___ INFORMATION PROVIDED

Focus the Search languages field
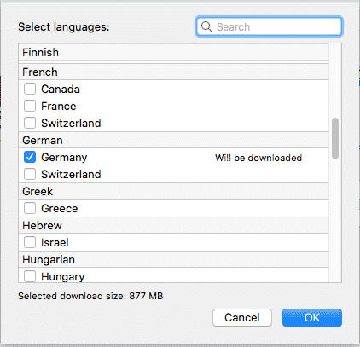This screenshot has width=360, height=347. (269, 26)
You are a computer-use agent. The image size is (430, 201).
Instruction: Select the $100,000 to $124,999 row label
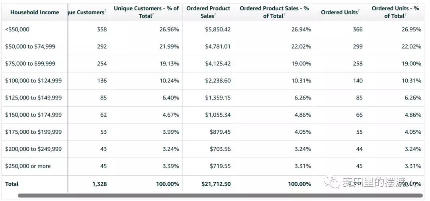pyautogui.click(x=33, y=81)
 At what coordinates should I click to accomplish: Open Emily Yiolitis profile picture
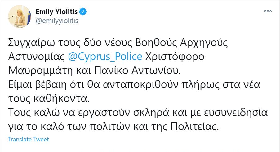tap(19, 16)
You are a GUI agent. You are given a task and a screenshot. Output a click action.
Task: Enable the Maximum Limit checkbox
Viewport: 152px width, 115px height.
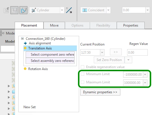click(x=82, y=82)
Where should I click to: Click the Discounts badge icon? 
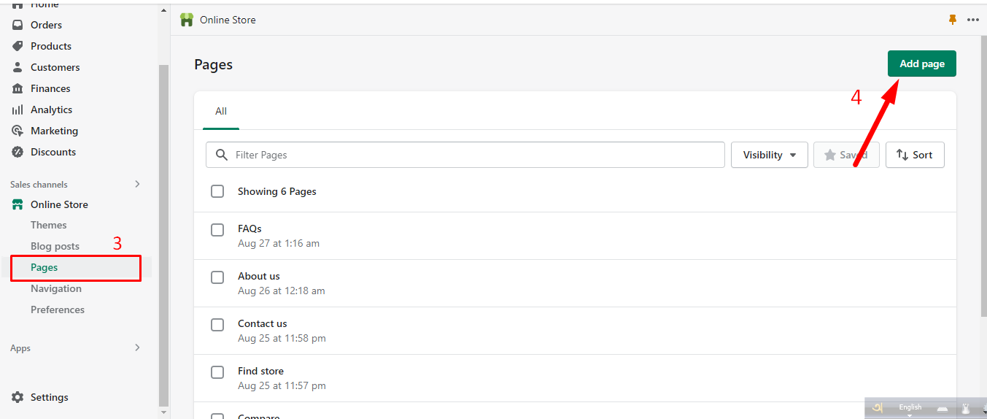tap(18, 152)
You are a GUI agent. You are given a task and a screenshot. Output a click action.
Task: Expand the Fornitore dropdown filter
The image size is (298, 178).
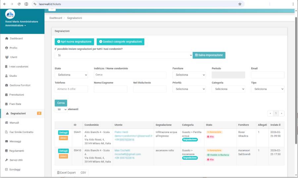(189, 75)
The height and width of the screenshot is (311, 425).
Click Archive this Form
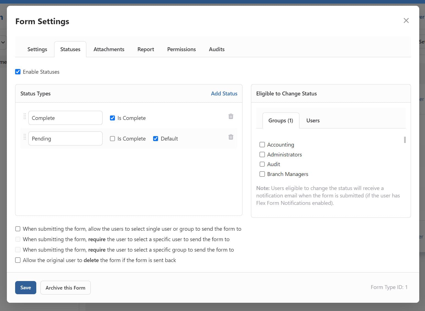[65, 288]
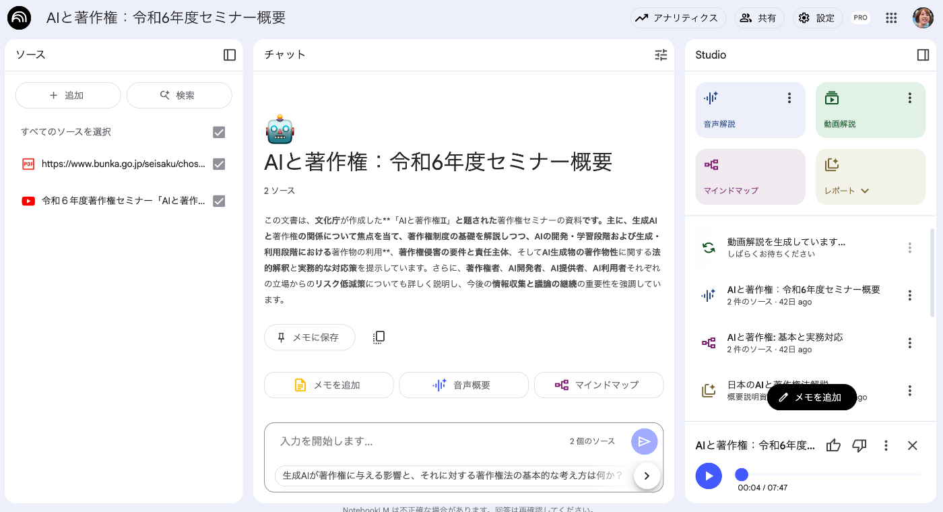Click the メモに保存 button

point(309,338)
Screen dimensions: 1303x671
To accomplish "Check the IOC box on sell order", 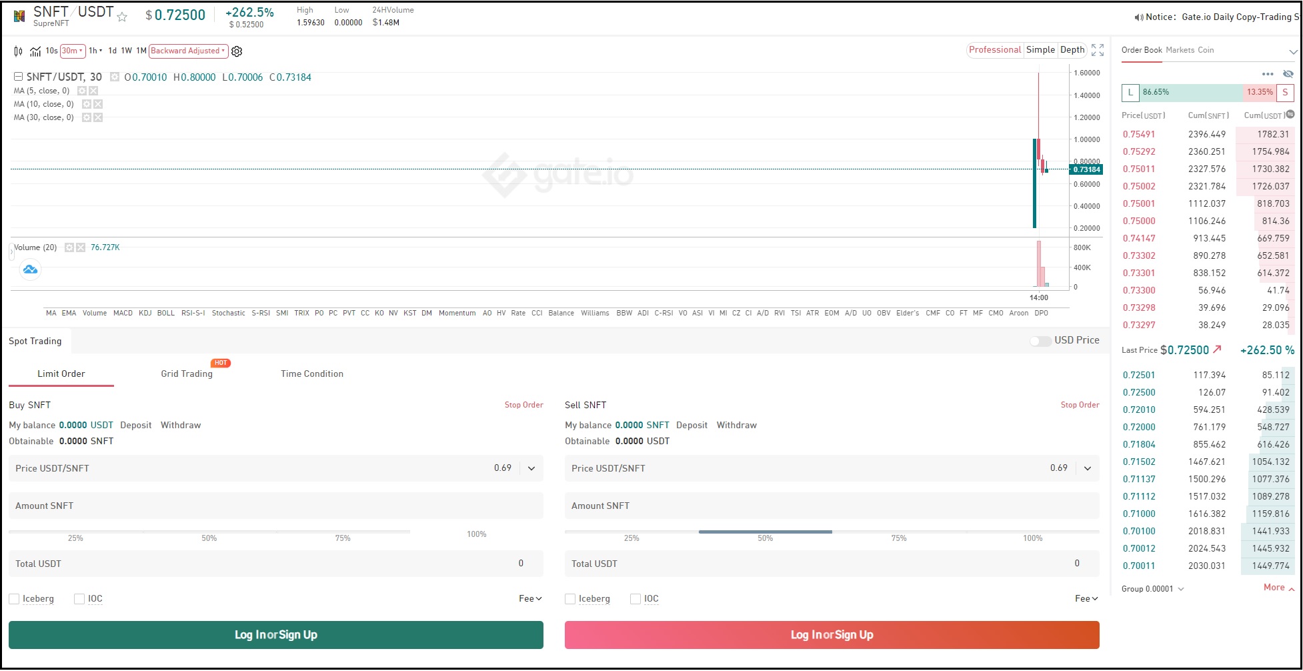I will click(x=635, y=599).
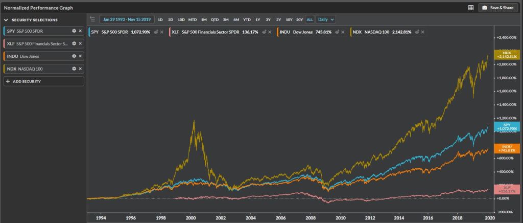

______
___ INFORMATION PROVIDED

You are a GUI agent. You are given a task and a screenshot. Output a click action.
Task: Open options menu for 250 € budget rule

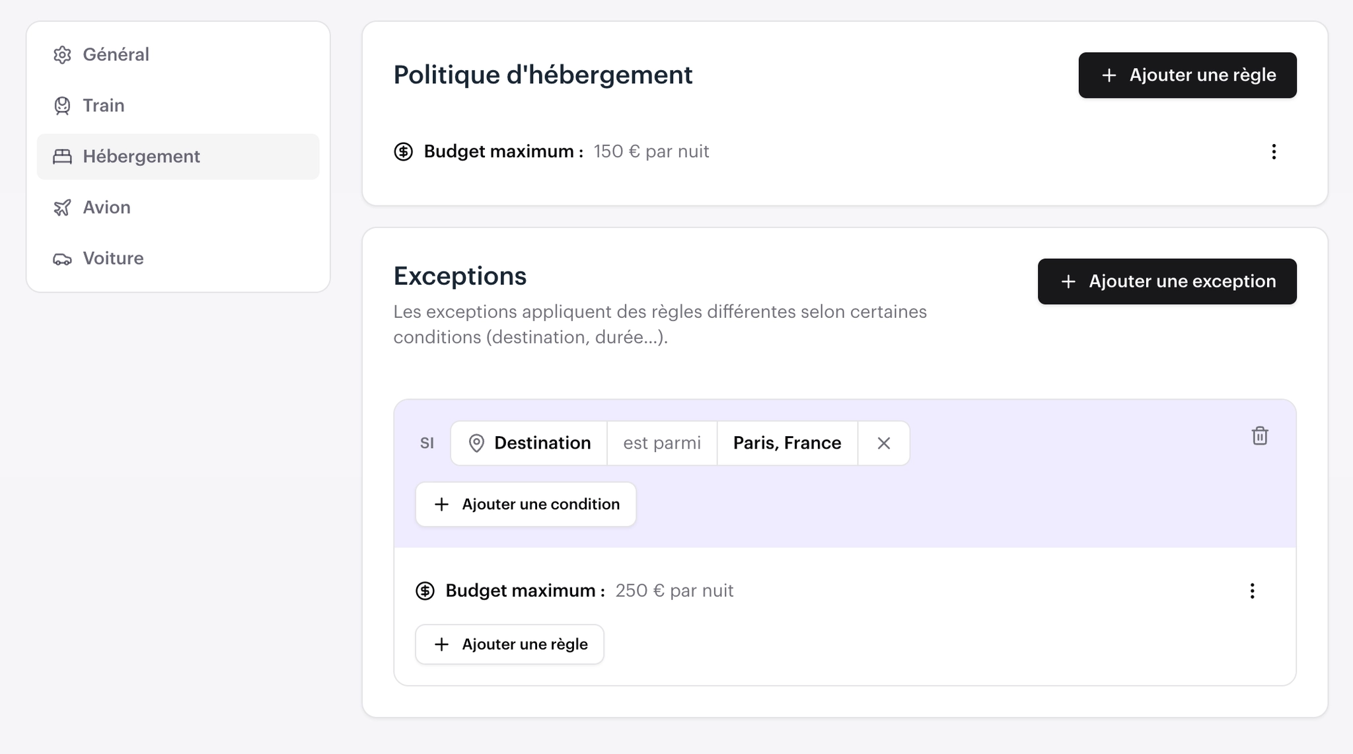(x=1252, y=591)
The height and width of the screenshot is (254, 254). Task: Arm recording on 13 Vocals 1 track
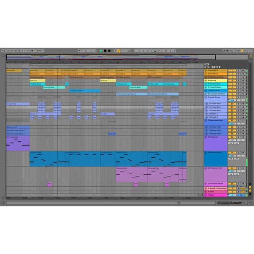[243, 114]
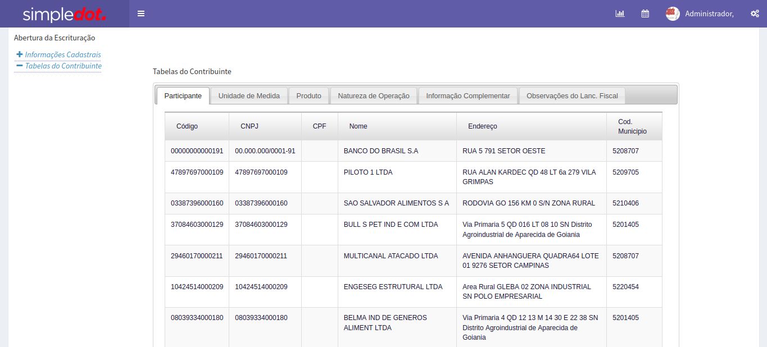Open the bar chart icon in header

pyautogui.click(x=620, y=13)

______

TASK REQUIREMENTS — No picture is to be printed. Output exactly the lines above from the line containing "Viewport: 152px width, 115px height." through the line containing "Task: Expand the Fornitore dropdown filter".

RESULT —
Viewport: 152px width, 115px height.
click(x=82, y=82)
Where should I click to: Click the Discounts badge icon? 
tap(18, 152)
You are a GUI agent. You are given a task and a screenshot. Output a click action.
Task: Expand the Fornitore dropdown filter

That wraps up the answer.